More amusing were the strange lights in the sky to the south that Olof adamently stated were either asteroids entering the atmosphere (as mentioned on the radio a couple of days previous) or some sort of military training exercise down that way. In his increasingly drunken state he was obviously not going to accept the reasonable explanations of electrical storm lightning or an alien invasion, so we can up with a mutually acceptable explanation that each must be a universe colliding with ours (and possibly being destroyed by it). Satisfied with our new and profound understanding all that was left to do was enjoy the show. Obviously he wasn't the only one that was getting a little drunk...

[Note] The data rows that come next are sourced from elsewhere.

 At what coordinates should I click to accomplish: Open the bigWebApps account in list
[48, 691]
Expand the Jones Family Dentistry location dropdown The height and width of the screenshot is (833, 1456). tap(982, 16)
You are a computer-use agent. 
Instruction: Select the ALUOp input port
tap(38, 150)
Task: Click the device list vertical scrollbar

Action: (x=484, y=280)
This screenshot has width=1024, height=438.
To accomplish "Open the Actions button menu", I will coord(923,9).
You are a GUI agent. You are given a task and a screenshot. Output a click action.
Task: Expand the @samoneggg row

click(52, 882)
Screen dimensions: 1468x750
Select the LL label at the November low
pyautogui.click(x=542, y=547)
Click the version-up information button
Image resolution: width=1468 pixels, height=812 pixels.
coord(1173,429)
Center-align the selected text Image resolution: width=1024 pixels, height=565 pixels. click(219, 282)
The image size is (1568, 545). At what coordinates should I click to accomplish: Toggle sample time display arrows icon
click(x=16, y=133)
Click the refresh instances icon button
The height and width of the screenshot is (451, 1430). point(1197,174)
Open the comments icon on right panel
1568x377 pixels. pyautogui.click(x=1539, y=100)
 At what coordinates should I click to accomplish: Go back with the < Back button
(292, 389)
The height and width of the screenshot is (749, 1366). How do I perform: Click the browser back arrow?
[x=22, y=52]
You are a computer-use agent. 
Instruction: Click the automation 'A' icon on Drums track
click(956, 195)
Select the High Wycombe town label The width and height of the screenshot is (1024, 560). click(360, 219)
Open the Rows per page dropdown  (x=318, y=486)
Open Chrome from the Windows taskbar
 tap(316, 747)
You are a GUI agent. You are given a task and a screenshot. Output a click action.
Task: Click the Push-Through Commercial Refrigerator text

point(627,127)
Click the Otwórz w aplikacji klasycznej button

Next morning we found that all the flashing was probably the most reasonable explanation - a bloody big electrical storm coming straight for us from the south. Goran near Malmo had gone through one of the largest storms in his life apparently. Despite that and the possibility of being fried to crisps in our flimsy deathboat on the open seas, captain Olof decided to head out the lock and see the Baltic side of Stockholm. 'Maybe we'll outrun it', he added, not very convincingly.
The Australian courtesy flag got us through the lock without having to pay and we did happen to skirt the storm for a while. Then a huge Viking galley floated by like some eerie premonition that was guiding us to Haides, just before Thor's hammer came down and blasted our boat with a torrential category 5 tropical storm. Thunder boomed directly overhead and cascading rainwater streamed into the cabin through myriad holes in the trusty old canopy. It was raining so hard that it was dangerous to move at even low speeds so we drifted for a time trying to stay dry, sitting the deluge out.
True to his word though we were going to see Stockholm in the sunshine that afternoon. We made it down a long and winding canal that led back to the main harbour just as the rain eased, so we were left with some stunning angles and views of Stockholm that few tourists ever get to see.
We cruised up and down small canals feeding around the main precincts of Stockholm, past the location where the very first Big Brother was shot and around the traditional gardners huts in another part of town. It really is very much like Sydney in the summer, with lots of focus on boating, the water and cute ladies in the few months that the sun beams down here. Beautiful.
Time was running out so we parked next to a floating sauna (available for hire and only in Sweden I suspect) and found the only restaurant open in the neighbourhood - Chinese. It was a long and challenging weekend but very worthwhile to see yet another face of this funky place. And considering the absolute 'rain chaos' that the capital had all around us that last day, maybe the signs were right to say that 'car sucks, boat rocks'...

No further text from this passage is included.